Призывая к себе козаков, бывших прежде у него под начальством, Поклонский писал: «С Москвою нам не веки жить; знаете, какие мерзости она наделала; Москва едва годится на то, чтоб нам служить, а не то, чтоб мы ей служили; на Украйне большая часть полковников от них отлучилась, а нам и подавно отлучиться должно». К мещанам могилевским писал: «Чего вы ждете? Умираете, как псы, а государю своему королю поклониться не хотите; ждете помощи из Москвы, но скоро услышите, что сделалось с московскою помощию: царь сидит в столице, патриарх убит народом, поветрие людей выгубило, на войну выйти некому, а кто покажется, того наши бьют. Мы от вас не отойдем, а если и отойдем, то вырубят вас защитники ваши, так как теперь из Смоленска вывели и шляхту и мещан и послали воевать с калмыками». Любопытно, что Никон почему-то отказался проклясть Поклонского и Василевича.
В то время как эти события происходили в Белоруссии, на юге начались наконец военные действия у Хмельницкого с поляками и союзниками их крымцами: хан Магмет-Гирей, видя большую опасность для себя от соединения козаков с Москвою, счел нужным подкрепить Польшу. Еще в 1653 году, когда разнеслись слухи о том, что козаки поддаются Москве и что государь велел строить гетману города по рекам Осколу и Донцу, на Князь-Ивановом Лугу, то хан написал Богдану, чтоб он сохранил твердо договор с ним, и он, хан, с своей стороны придет к нему на помощь при первой вести о движениях короля; если же гетман и черкасы захотят себе покою, то пусть переходят жить на крымский берег за Днепр и строят себе города; если же правда, что гетман бил челом государю московскому в вечное холопство, то он, хан, снесшись с польским королем, пойдет на черкас войною с большим собраньем.
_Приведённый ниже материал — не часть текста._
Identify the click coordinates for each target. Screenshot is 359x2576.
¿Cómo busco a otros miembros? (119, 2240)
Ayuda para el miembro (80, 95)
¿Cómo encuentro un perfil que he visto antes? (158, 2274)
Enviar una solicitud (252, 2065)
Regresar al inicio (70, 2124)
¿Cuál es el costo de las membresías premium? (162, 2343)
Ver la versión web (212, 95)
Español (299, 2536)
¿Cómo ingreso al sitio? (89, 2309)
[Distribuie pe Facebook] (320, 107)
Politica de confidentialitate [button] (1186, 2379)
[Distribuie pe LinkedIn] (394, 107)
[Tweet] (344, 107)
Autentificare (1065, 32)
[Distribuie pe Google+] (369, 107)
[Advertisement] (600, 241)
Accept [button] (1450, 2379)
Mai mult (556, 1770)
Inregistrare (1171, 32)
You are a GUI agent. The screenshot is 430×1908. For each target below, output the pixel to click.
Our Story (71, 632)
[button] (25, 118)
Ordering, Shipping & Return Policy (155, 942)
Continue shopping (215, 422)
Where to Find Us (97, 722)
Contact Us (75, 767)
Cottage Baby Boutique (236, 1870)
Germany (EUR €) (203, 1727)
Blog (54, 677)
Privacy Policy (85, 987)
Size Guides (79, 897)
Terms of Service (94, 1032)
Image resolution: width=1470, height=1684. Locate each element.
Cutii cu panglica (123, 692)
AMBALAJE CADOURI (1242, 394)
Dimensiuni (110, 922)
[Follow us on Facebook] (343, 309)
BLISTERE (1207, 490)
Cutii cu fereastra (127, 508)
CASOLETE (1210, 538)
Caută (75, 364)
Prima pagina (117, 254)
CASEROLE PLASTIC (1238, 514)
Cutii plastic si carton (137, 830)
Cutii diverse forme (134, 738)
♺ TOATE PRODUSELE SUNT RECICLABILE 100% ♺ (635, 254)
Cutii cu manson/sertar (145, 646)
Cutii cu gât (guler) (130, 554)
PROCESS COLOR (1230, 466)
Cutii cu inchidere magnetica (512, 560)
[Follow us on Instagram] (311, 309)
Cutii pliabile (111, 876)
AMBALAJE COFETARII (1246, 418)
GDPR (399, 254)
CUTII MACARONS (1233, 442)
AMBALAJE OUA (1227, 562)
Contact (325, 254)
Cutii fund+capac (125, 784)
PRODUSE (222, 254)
Приближенный ханский, Сефергазы-ага, говорил московскому посланнику Жеребцову, который требовал, чтоб хан обязался не воевать с запорожскими черкасами: «Запорожские черкасы с 800 лет были в подданстве у польских королей, а после того были в подданстве у нас, татар, лет с семь, и мы, крымские люди, проча их себе и чая от них вперед правды и постоянства, за них стояли, с польскими и литовскими людьми бились, и много неповинной крови проливали, и в обиду их никому не давали; в то время запорожских черкас было только 8000, а мы, татары, сделали их с 20 000; черкасам то любо, как мы за них стояли и помощь им везде подавали, а гетман Богдан Хмельницкий в то время и меня, Сефергазы-агу, целовал в ногу и хотел быть за нами в подданстве вечно; а теперь запорожские черкасы нам солгали, воровством своим от нас отложились, доброту нашу забыли и называются государевыми. Вы, посланники, ведайте, что эти воры и бунтовщики, запорожские черкасы, и царскому величеству солгут так же, как полякам и нам солгали, а Магмет-Гирею царю того сделать не уметь, чтоб на таких воров войною не ходить и их не разорять; разве у всех крымских и ногайских людей не будет на руках ногтей или глаза их землею загребут, тогда только они запорожским черкасам воровства их и измены мстить не будут».
В январе Хмельницкий вместе с боярином Василием Борисовичем Шереметевым встретился с польским и татарским войском под Ахматовым. Здесь русские в страшные морозы два дня отбивались от превосходившего их числом неприятеля и отступили к Белой Церкви, где находилось другое московское войско под начальством окольничего Федора Васильевича Бутурлина. Украйна была страшно опустошена поляками и татарами.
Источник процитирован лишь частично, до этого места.